↓↓↓

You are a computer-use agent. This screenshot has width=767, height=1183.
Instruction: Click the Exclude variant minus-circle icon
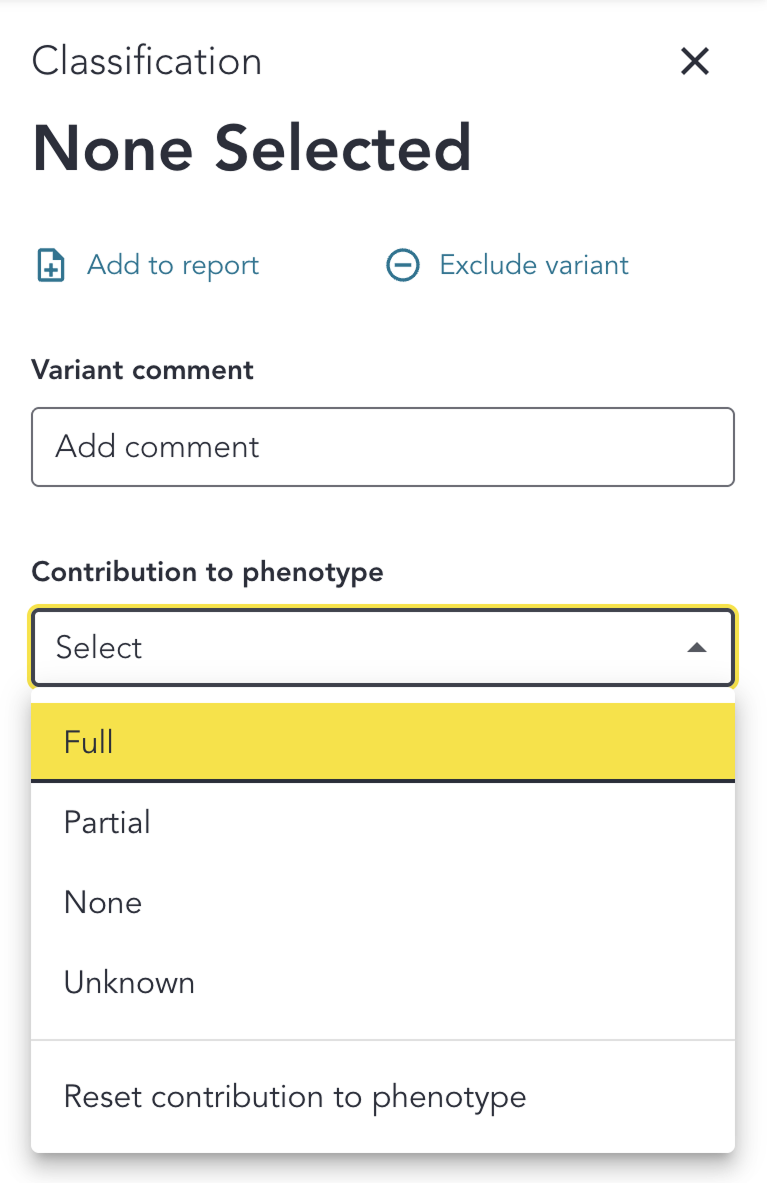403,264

↑↑↑
↓↓↓

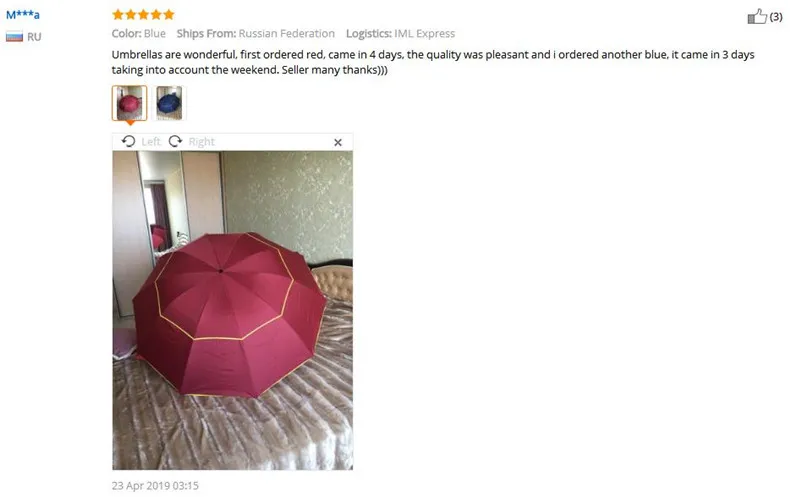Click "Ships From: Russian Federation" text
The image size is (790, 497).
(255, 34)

↑↑↑
↓↓↓

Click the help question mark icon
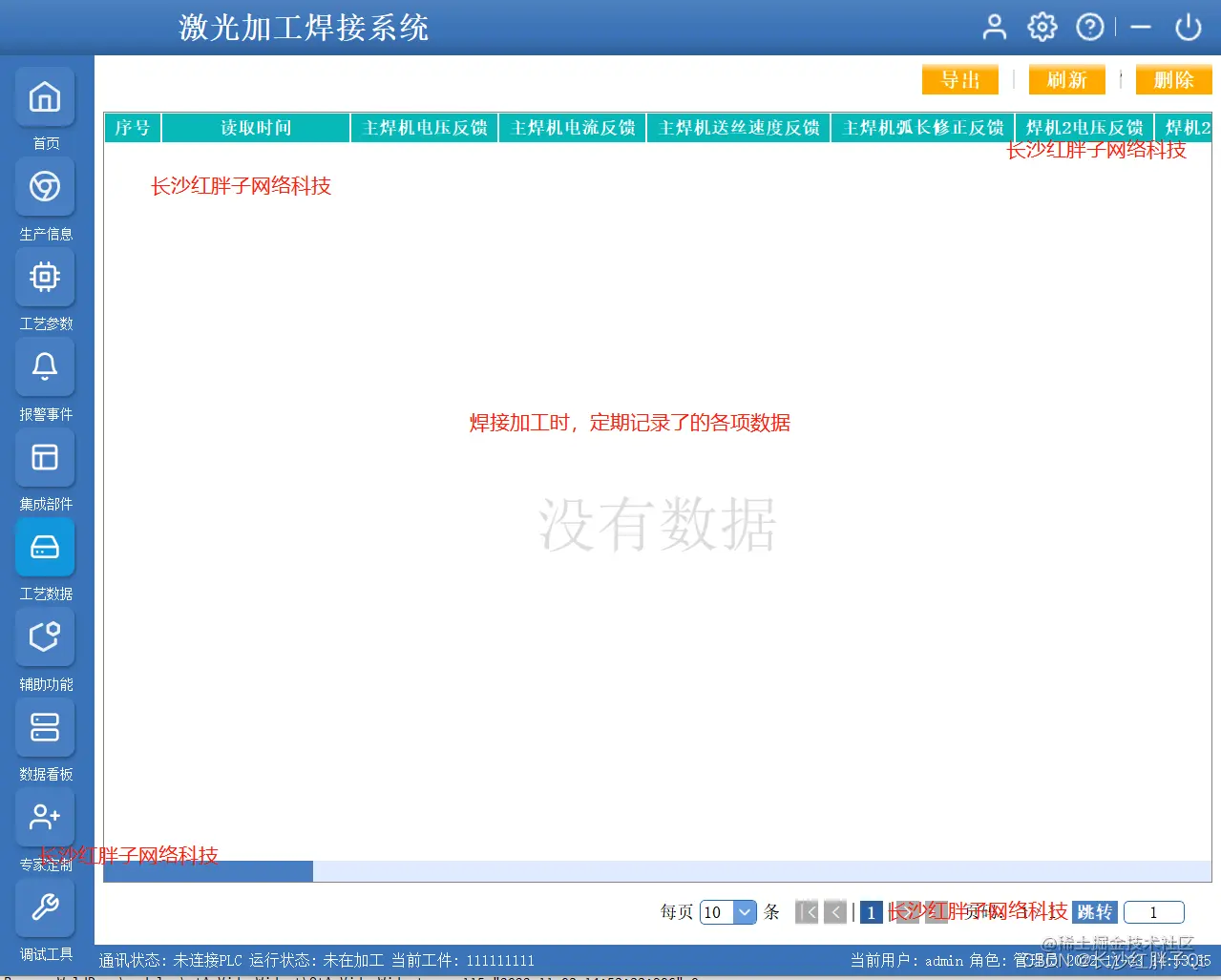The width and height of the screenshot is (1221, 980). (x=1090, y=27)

↑↑↑

Which lines in the rows above contain the word "icon"? Report each one in full.

Instruction: Click the Exclude variant minus-circle icon
Click the help question mark icon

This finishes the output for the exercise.